A research team has used advanced sequencing technology to analyze Ötzi’s genome to obtain a more accurate picture of the Iceman’s appearance and genetic origins.
Ötzi’s genome was decoded for the first time more than ten years ago. This was also the first time the genome of a mummy had been sequenced. The results provided important insights into the genetic makeup of prehistoric Europeans. Advances in sequencing technology have now enabled a research team from the Max Planck Institute for Evolutionary Anthropology and Eurac Research to reconstruct Ötzi’s genome more accurately. The results of this recent analysis refine the Iceman’s genetic picture: compared to other contemporary Europeans, Ötzi’s genome has an unusually high proportion of genes in common with those of early farmers from Anatolia. And, contrary to previous findings, at the time of his death, Ötzi had advanced hair loss and may have even been bald. Furthermore, his skin was darker than previously thought. Ötzi’s genes also show a predisposition to diabetes and obesity.
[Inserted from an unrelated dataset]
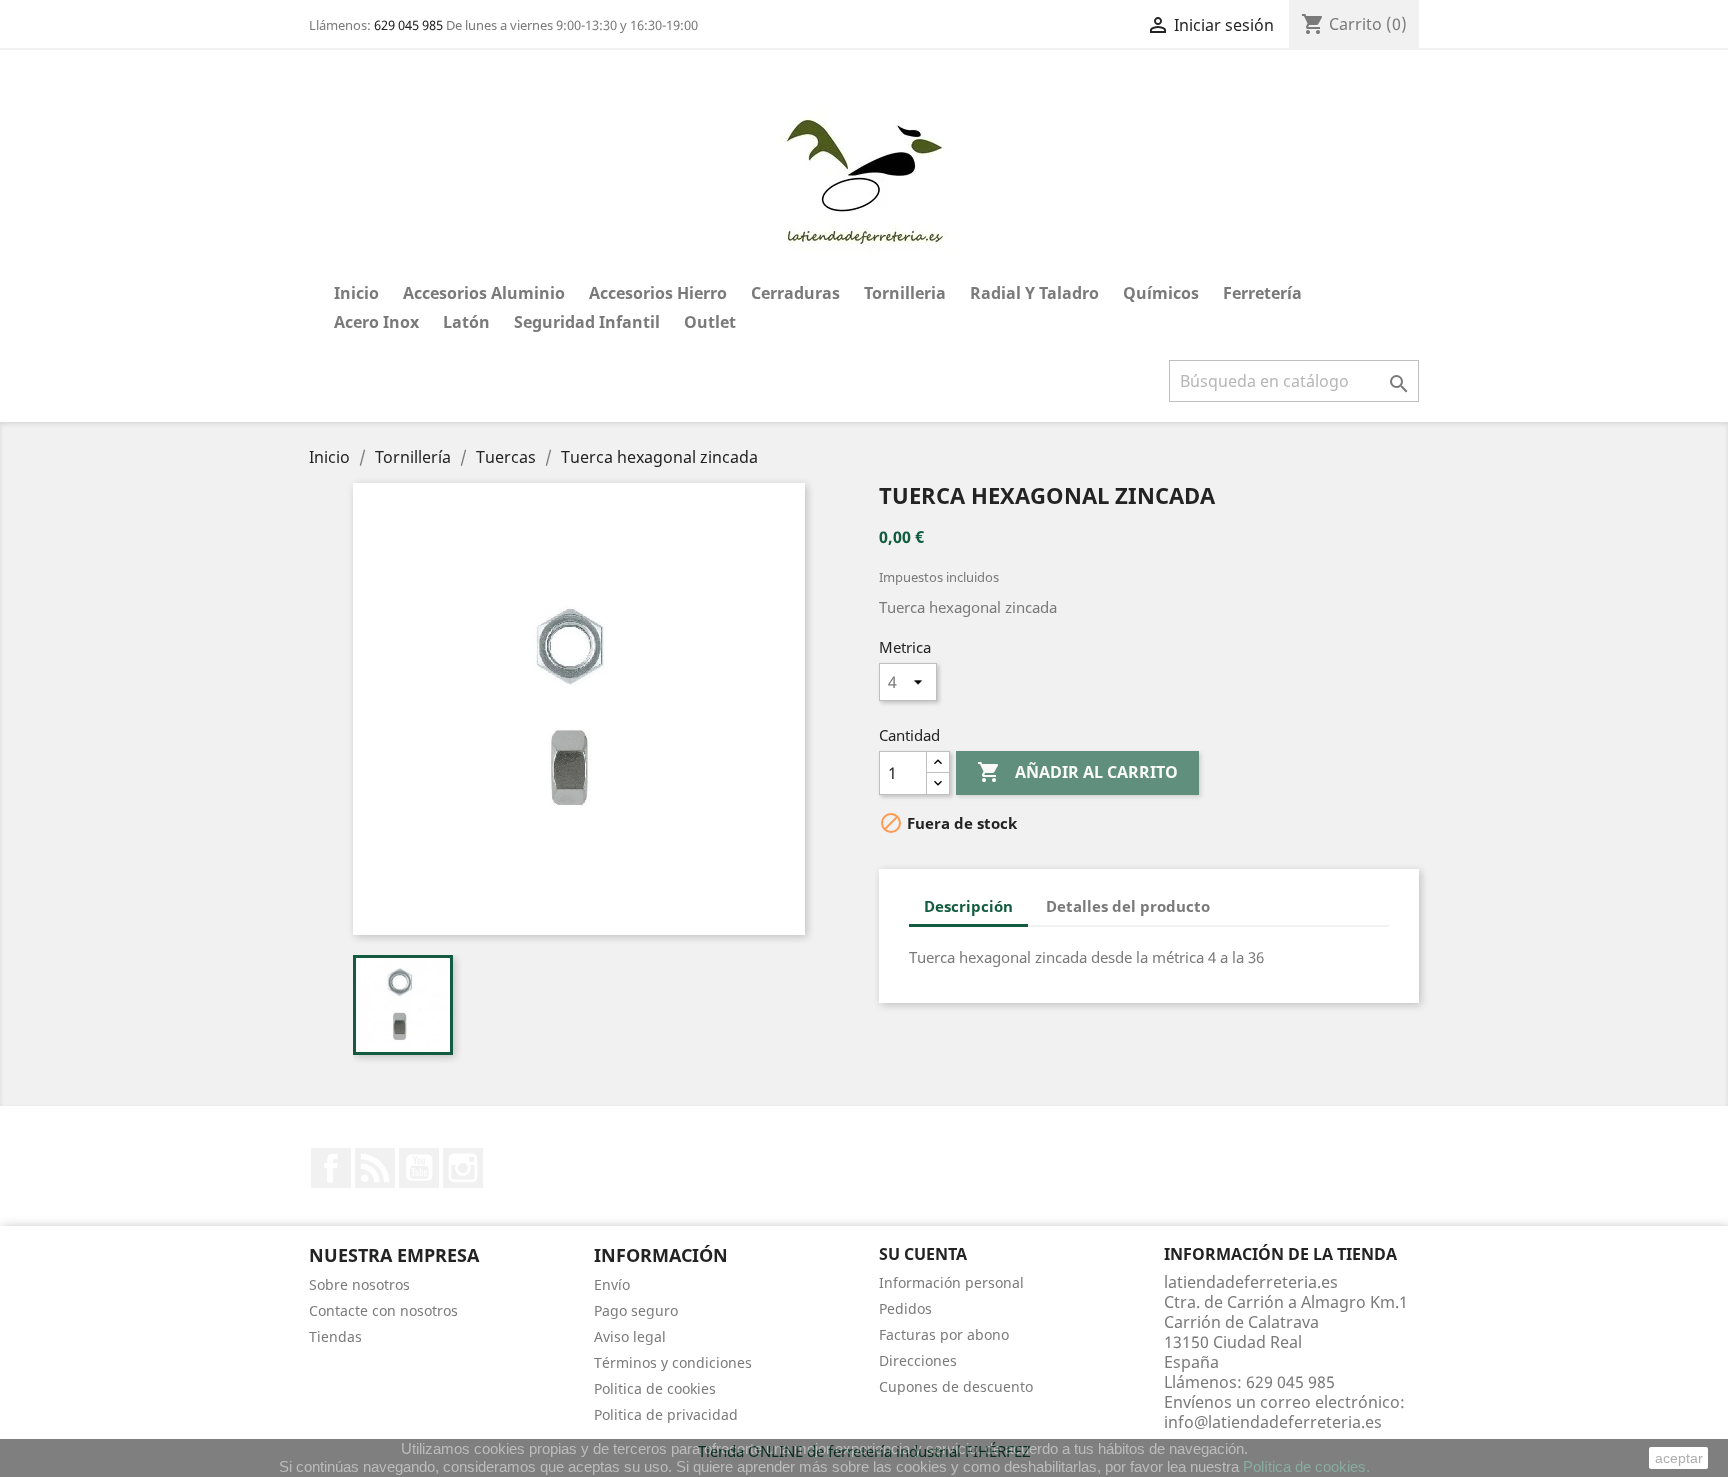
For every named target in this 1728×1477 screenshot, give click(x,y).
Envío (612, 1284)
The genetic makeup of most present-day Europeans has resulted mainly from the admixture of three ancestral groups: western hunter-gatherers gradually merged with early farmers who migrated from Anatolia about 8,000 years ago and who were later on joined by Steppe Herders from Eastern Europe, approximately 4,900 years ago.
The initial analysis of the Iceman’s genome revealed genetic traces of these Steppe Herders. However, the refined new results no longer support this finding. The reason for the inaccuracy: the original sample had been contaminated with modern DNA. Since that first study, not only have sequencing technologies advanced enormously, but many more genomes of other prehistoric Europeans have been fully decoded, often from skeletal finds. This has made it possible to compare Ötzi’s genetic code with his contemporaries. The result: among the hundreds of early European people who lived at the same time as Ötzi and whose genomes are now available, Ötzi’s genome has more ancestry in common with early Anatolian farmers than any of his European counterparts.
Ötzi’s ancestry and appearance
The research team concludes that the Iceman came from a relatively isolated population that had very little contact with other European groups. “We were very surprised to find no traces of Eastern European Steppe Herders in the most recent analysis of the Iceman genome; the proportion of hunter-gatherer genes in Ötzi’s genome is also very low. Genetically, his ancestors seem to have arrived directly from Anatolia without mixing with hunter gatherer groups,” explains Johannes Krause, head of the Department of Archaeogenetics at the Max Planck Institute for Evolutionary Anthropology in Leipzig, and co-author of the study.
The study also yielded new results about Ötzi’s appearance. His skin type, already determined in the first genome analysis to be Mediterranean-European, was even darker than previously thought. “It’s the darkest skin tone that has been recorded in contemporary European individuals,” explains anthropologist Albert Zink, study co-author and head of the Eurac Research Institute for Mummy Studies in Bolzano: “It was previously thought that the mummy’s skin had darkened during its preservation in the ice, but presumably what we see now is actually largely Ötzi’s original skin color. Knowing this, of course, is also important for the proper conservation of the mummy.”
Our previous image of Ötzi is also incorrect regarding his hair: as a mature man, he most likely no longer had long, thick hair on his head, but at most a sparse crown of hair. His genes, in fact, show a predisposition to baldness. “This is a relatively clear result and could also explain why almost no hair was found on the mummy,” says Zink. Genes presenting an increased risk of obesity and type 2 diabetes were also found in Ötzi’s genome, however, these factors probably did not come into play thanks to his healthy lifestyle.